今しがた、南昌の特電に彼の声が顕れたが、もう昔の面影は全く消えてしまい、
918後、なりを潜めていた民族主義文学者達も、よって、たかって冷笑をあびせた。
 どうしてだろう? 918のせいだ。
 想い起せば、呉稚老の筆舌は大変な任務を果たしたものだ。
清末時、五四時代、北伐の頃、清党の頃、清党以後のまだ黒白がついて無い頃、
だが、今口を開くと、身を隠していた連中まで冷笑する。
918以来の飛行機は、本当にこの党と国の元老呉氏を爆撃し、
また身を潜めていた連中の小さな肝かで大きくしてしまったかもしれない。
 918後、情勢はかくも違ってしまった。
 古書にこんな寓話がある。
某朝の某帝の頃、宮女達が病を得て、どんな手を尽くしても治らない。
最後に名医が神技的処方を書いた:少壮男子若干名、と。
帝はやむなく彼の指示に従った。数日後見に行くと、宮女達は精神渙発になり、
床には多くの痩せこけた男たちが伏せていた。
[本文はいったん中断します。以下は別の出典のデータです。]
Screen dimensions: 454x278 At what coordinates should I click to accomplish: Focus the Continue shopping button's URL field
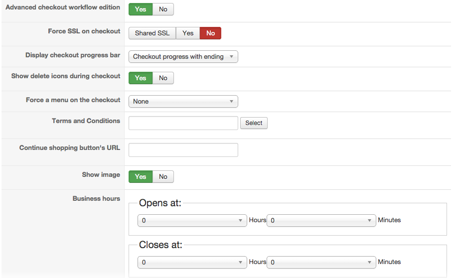point(183,150)
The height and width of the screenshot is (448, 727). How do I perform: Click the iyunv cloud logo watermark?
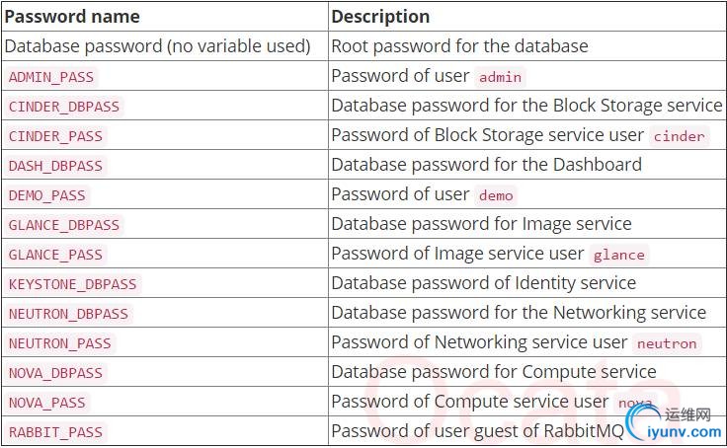642,421
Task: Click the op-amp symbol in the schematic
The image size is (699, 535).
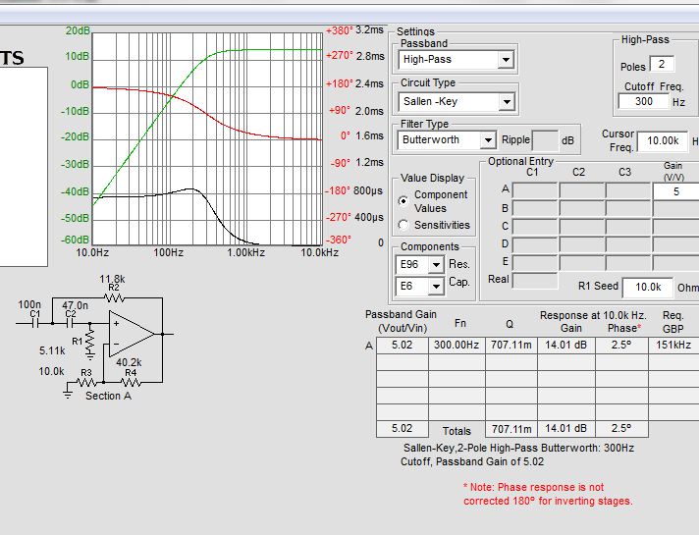Action: [x=133, y=331]
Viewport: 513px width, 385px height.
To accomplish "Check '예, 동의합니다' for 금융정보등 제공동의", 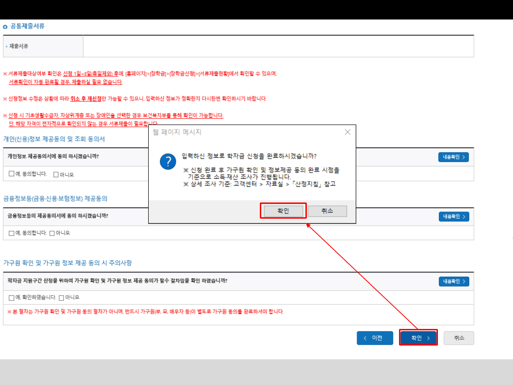I will coord(11,233).
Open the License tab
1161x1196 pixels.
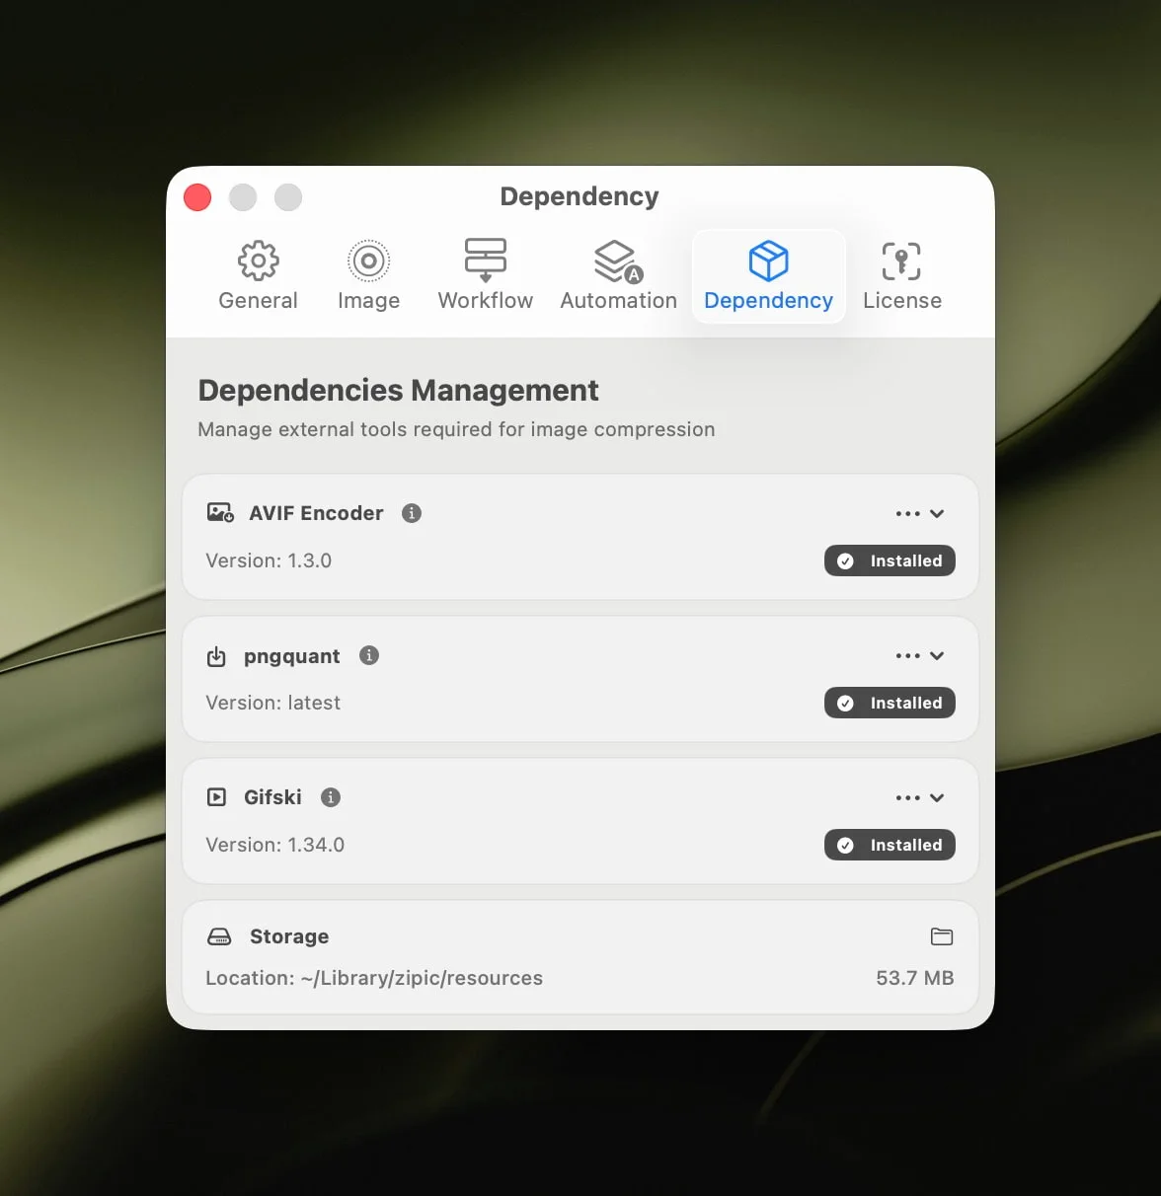(901, 275)
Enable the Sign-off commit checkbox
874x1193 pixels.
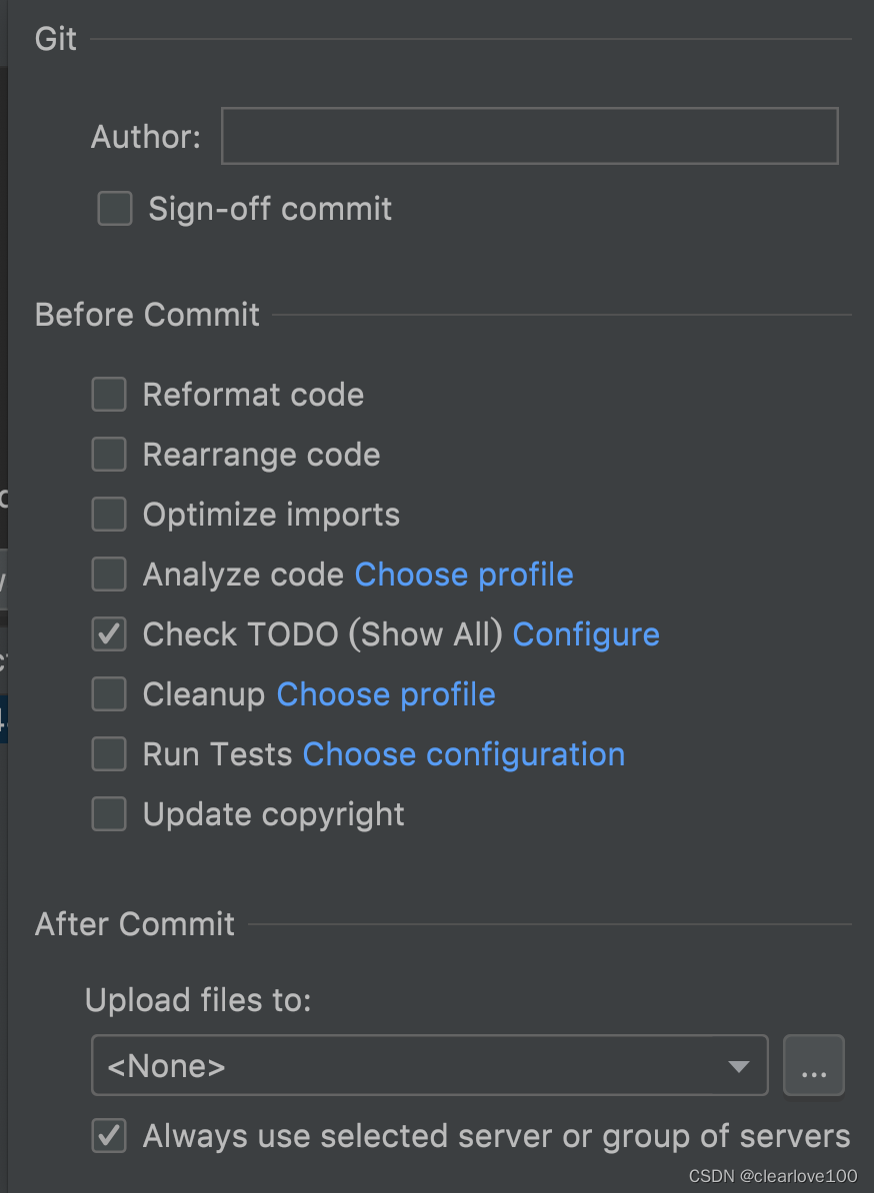tap(115, 209)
帝は驚いて訳を問うた。
宮女達は、ひそひそ声で:薬の出ガラ、と答えた。
 数日前の新聞では、呉氏は薬の出ガラのようで、イヌにすら踏みつけられそうだ。
だが彼は聡明で恬淡ゆえ、自分の事は顧みないで、だし汁を人に全て与えるような事には、
決してならないだろう。
だが918以後、情勢は既に変わっており、一種の新薬を売りだす要があるのも確かで、
彼に対する冷笑は実を言うと、この新薬の働きである。
 この新薬の効能はとても激烈かつ穏かでなければならない。文章にするなら、
須らく、まず烈士の殉国を講じ、そして美人の殉情を叙さねばならない:
ヒットラーの組閣を讃えると同時に、ソ連の成功を頌し:
軍歌を歌った後、恋の歌を歌い:道徳を説いた後、妓楼の話しをし:
国恥記念日には楊柳を悲しみ、メーデーにはバラを想う:
主人の敵を攻撃しながら、主人にも不満のようで――要するに、以前使ったものは、
単純な処方だったが、その後に売りだしたのは複合薬である。
 複合薬は何にでも効くが、これといった効き目は無く、病は治せず、中毒死も無い。
だが誤飲した病人には、それ以外の良薬を探そうという意欲を失わせ、病状を悪化させ、
訳のわからないまま死に至ることになる。
      4月29日
 
訳者雑感:
 寓話の薬の出ガラというのは、漢方薬を飲んでないと理解が難しい。
漢方では薬草一斤を薬缶に入れて、三合の水を注ぎ、一合になるまで煎じるとか、
説明があり、その一合の薬を瓶に入れて、小分けにして飲めという。
残ったのが出ガラで、お茶のものと同じである。
 新薬というのは、漢方なのか西洋のものか分からない。
いずれにせよ、呉氏の薬はもはや効かなくなったのだから、ヒットラーの組閣から、
妓楼の話しまで、すべてに対応できる新しい薬が、1933年頃の上海に広まっていた。
それを飲んで殆どの人が「訳のわからないまま」に死んでゆく。
魯迅は、残り3年の寿命をうすうす感じながら、そうでない新薬を探し求めたのか?